[Saved data entries]
◇ ◇ ◇
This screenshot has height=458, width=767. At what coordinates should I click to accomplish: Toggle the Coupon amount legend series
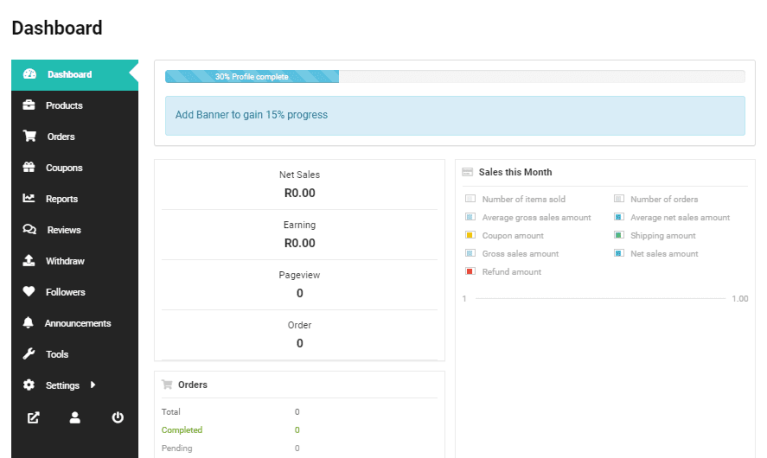click(512, 236)
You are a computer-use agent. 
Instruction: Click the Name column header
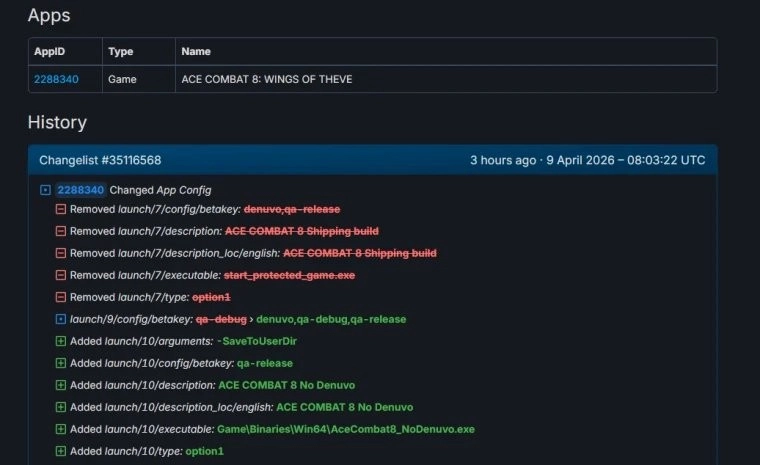coord(196,51)
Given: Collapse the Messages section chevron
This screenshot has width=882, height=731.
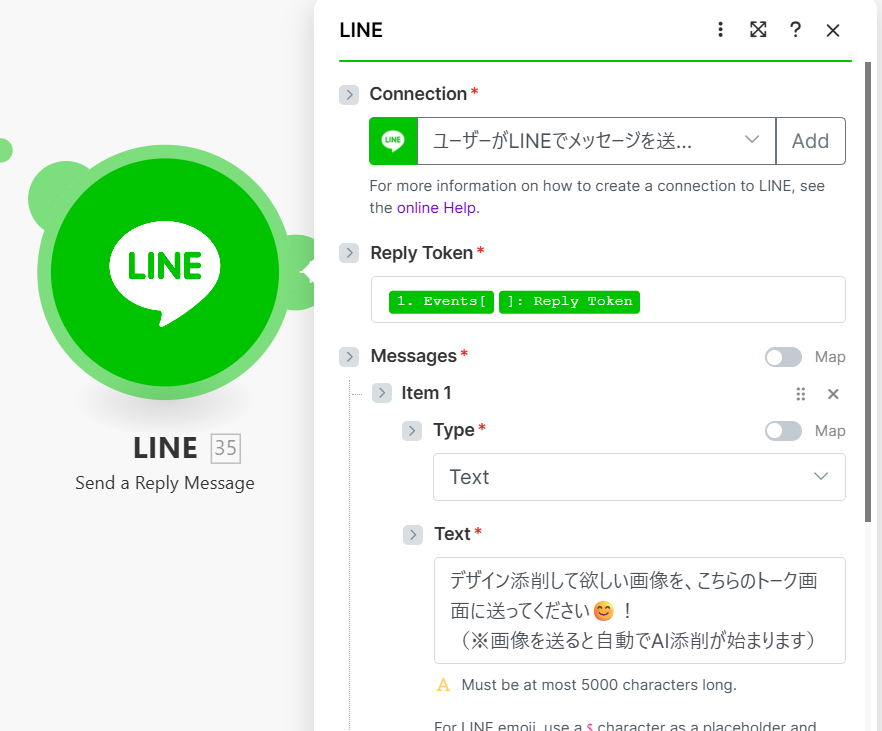Looking at the screenshot, I should (x=349, y=356).
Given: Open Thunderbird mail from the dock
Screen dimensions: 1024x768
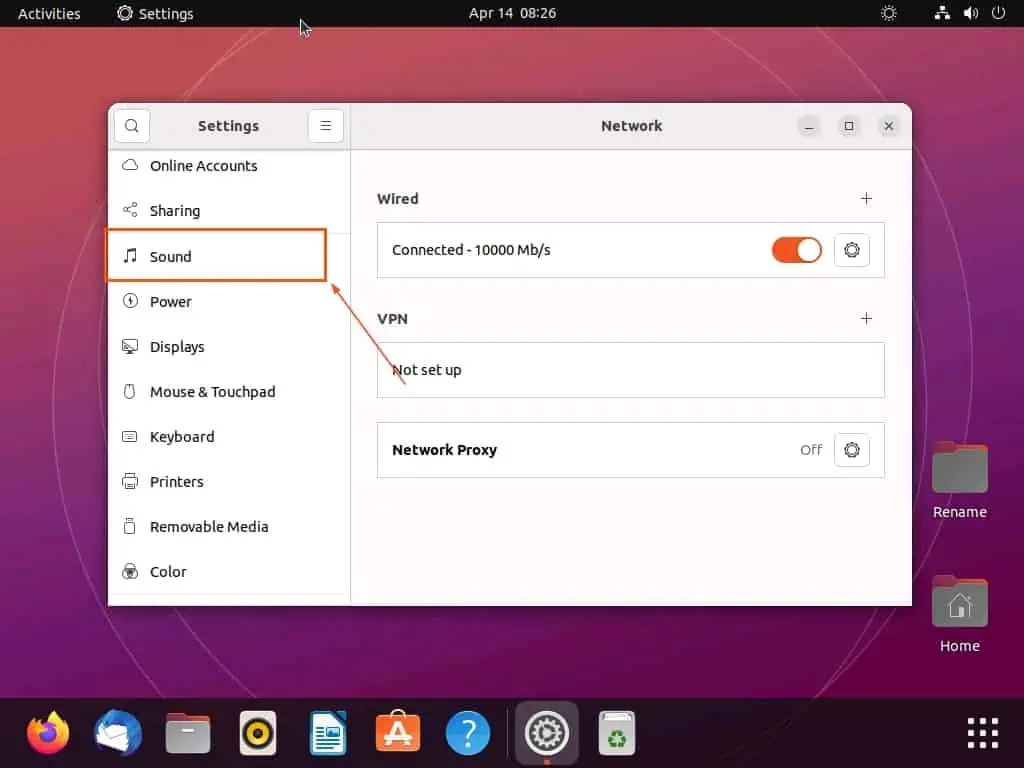Looking at the screenshot, I should click(x=117, y=733).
◇ ◇ ◇
— Work task —
Pictures stay out of the copy. Reproduce exactly the lines from the one containing "Given: Open Thunderbird mail from the dock" through the last line of the records above, both included.

— Result of this task —
Given: Open Thunderbird mail from the dock
Screen dimensions: 1024x768
Looking at the screenshot, I should click(x=117, y=733).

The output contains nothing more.